--- EXCERPTED RECORDS ---
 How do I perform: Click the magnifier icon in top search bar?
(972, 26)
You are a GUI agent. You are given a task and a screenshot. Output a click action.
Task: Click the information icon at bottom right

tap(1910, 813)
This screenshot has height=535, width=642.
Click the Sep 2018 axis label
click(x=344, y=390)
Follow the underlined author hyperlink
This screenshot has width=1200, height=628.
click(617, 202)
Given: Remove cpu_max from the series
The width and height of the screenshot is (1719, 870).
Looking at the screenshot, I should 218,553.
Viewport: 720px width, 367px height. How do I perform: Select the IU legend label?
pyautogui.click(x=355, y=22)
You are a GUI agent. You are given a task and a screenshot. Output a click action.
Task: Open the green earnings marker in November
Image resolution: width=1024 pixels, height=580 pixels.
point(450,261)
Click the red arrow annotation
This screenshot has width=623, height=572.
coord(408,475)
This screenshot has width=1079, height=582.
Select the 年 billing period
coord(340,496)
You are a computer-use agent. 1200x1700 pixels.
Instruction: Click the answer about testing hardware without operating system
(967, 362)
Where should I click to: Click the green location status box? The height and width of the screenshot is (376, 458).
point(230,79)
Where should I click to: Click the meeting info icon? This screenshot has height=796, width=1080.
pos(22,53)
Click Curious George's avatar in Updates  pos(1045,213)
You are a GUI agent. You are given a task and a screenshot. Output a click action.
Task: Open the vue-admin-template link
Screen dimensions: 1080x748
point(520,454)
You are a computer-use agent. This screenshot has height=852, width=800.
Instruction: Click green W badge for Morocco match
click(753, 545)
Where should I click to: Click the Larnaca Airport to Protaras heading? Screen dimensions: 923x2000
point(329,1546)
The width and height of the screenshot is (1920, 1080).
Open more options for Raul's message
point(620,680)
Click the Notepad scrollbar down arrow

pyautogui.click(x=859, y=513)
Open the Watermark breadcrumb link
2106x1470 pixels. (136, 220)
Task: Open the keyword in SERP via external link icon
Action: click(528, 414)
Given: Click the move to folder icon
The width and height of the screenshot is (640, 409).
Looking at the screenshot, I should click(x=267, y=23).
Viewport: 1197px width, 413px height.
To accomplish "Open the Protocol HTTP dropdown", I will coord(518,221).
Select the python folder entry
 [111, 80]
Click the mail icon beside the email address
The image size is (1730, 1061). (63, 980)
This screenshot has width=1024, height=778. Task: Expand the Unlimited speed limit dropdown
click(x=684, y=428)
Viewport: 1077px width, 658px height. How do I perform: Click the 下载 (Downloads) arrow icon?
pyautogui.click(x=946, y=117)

--- TASK DIRECTIONS ---
Repeat the entries above verbatim, beginning at the line that contains "Open the Watermark breadcrumb link" and stopping after the line that contains "Looking at the screenshot, I should click(x=267, y=23).".

--- FINISHED EXERCISE ---
Open the Watermark breadcrumb link
2106x1470 pixels. (136, 220)
Task: Open the keyword in SERP via external link icon
Action: click(528, 414)
Given: Click the move to folder icon
The width and height of the screenshot is (640, 409).
Looking at the screenshot, I should click(x=267, y=23).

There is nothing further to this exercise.